start Entries supplied

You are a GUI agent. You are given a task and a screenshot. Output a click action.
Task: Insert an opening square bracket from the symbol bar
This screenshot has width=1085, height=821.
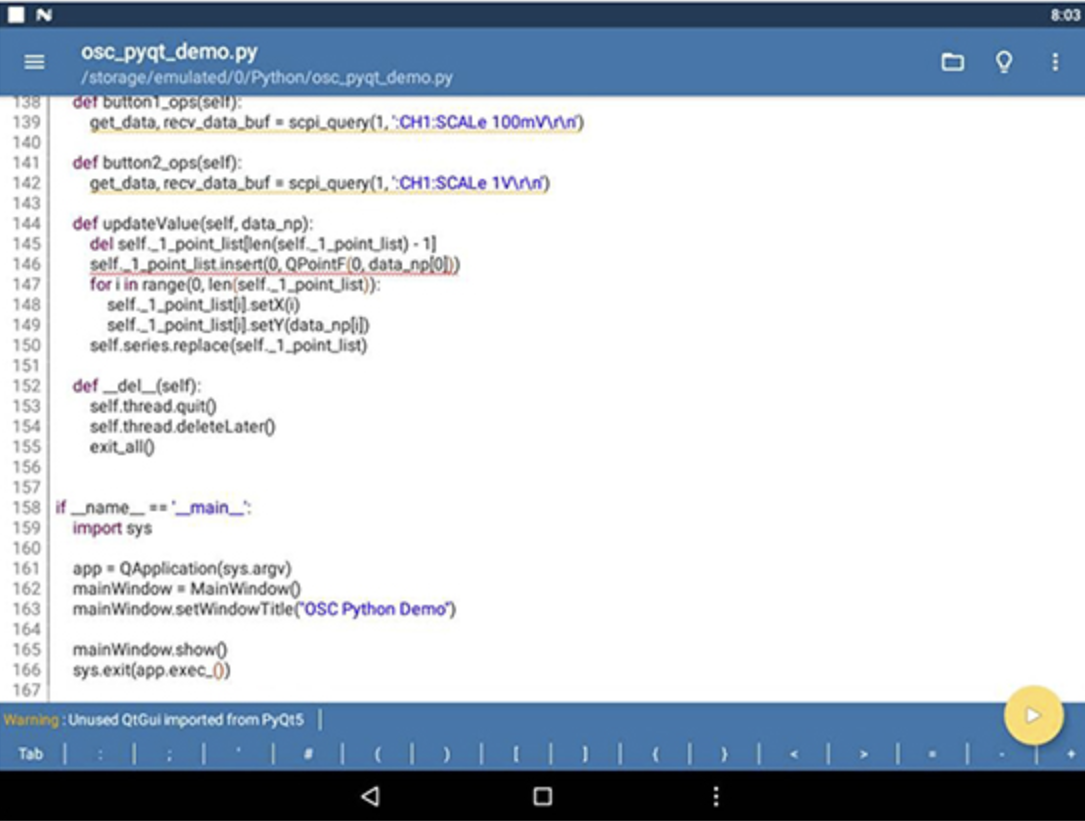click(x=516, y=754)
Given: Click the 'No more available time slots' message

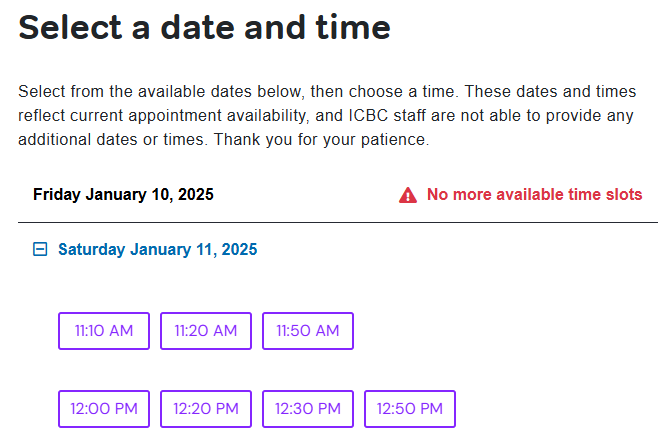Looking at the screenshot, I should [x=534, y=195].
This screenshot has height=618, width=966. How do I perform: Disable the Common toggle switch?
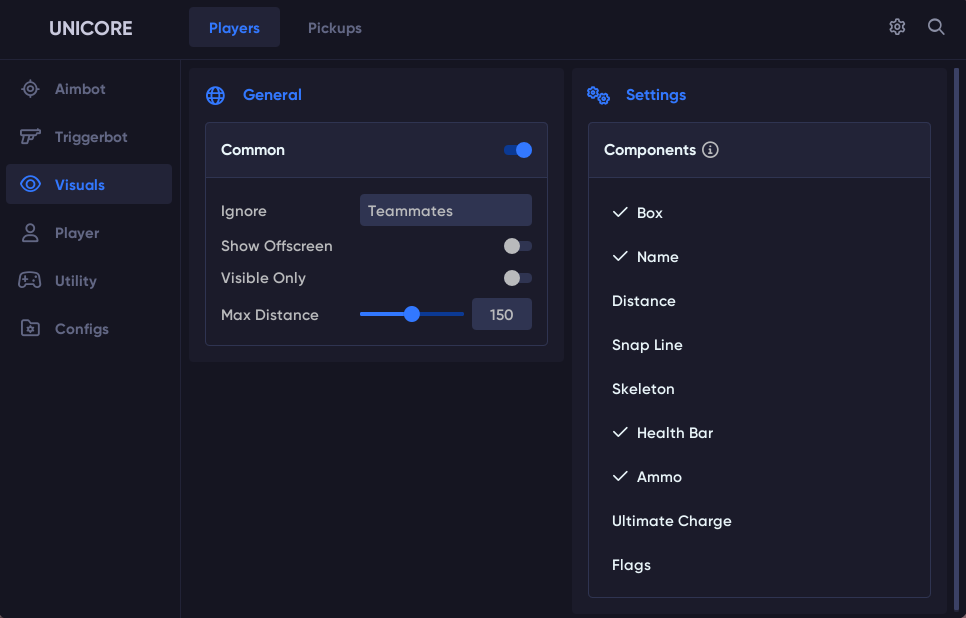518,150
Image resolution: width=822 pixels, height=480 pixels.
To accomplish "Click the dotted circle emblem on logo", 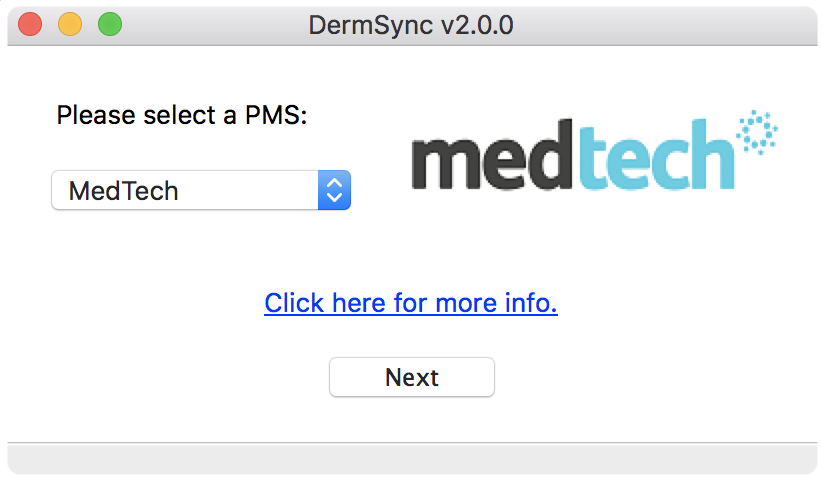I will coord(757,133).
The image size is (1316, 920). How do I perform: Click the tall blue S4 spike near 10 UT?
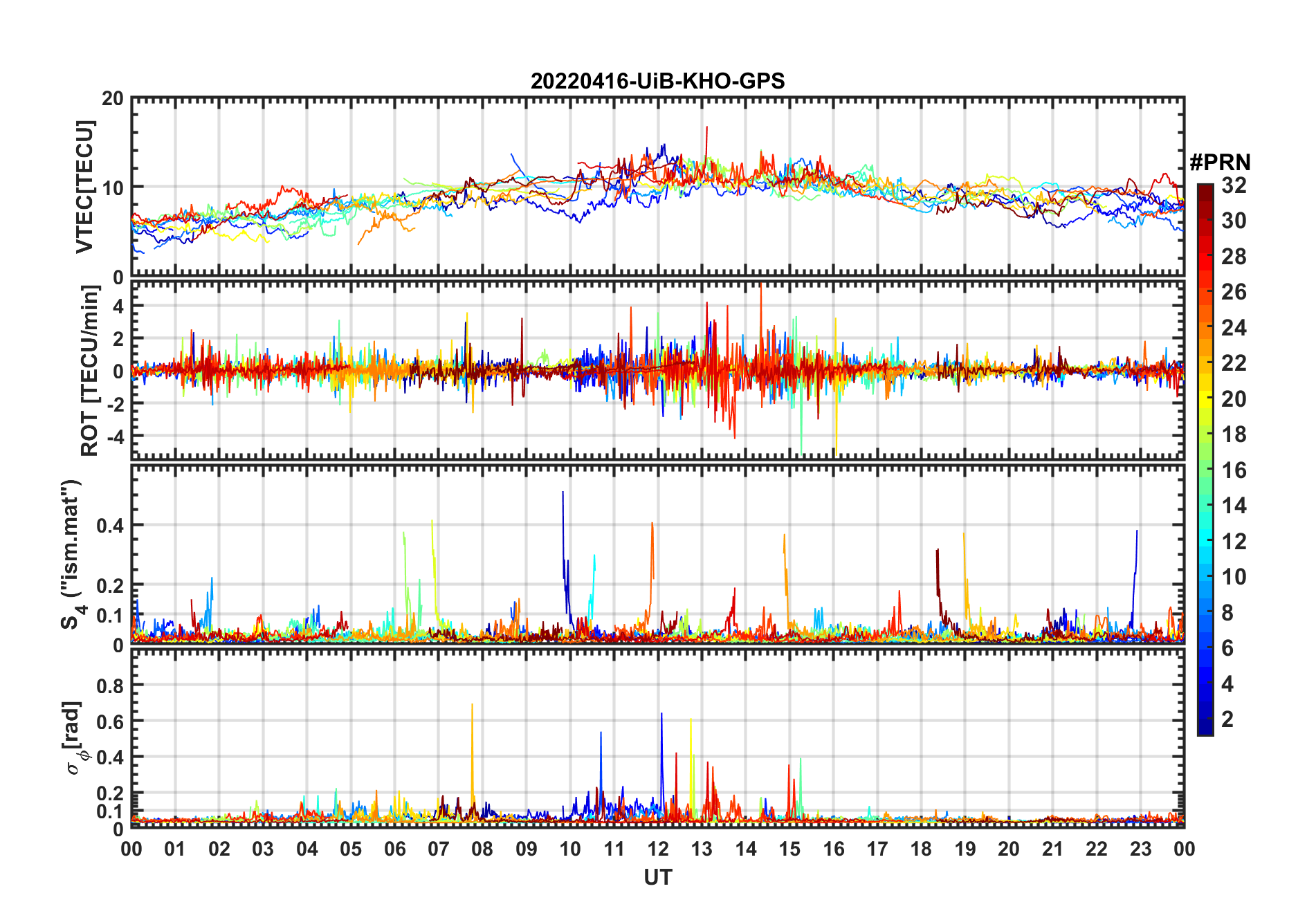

end Entries supplied

• **What is required**
Can you repeat the entries word for word, from the start through the line containing "Looking at the", leaving out the pictures?

• **The solution**
You are a GUI agent. You are given a task and a screenshot. Output a click action.
Task: Insert an opening square bracket from the symbol bar
This screenshot has width=1085, height=821.
click(x=516, y=754)
Given: Click the 'No more available time slots' message

Looking at the screenshot, I should [x=534, y=195].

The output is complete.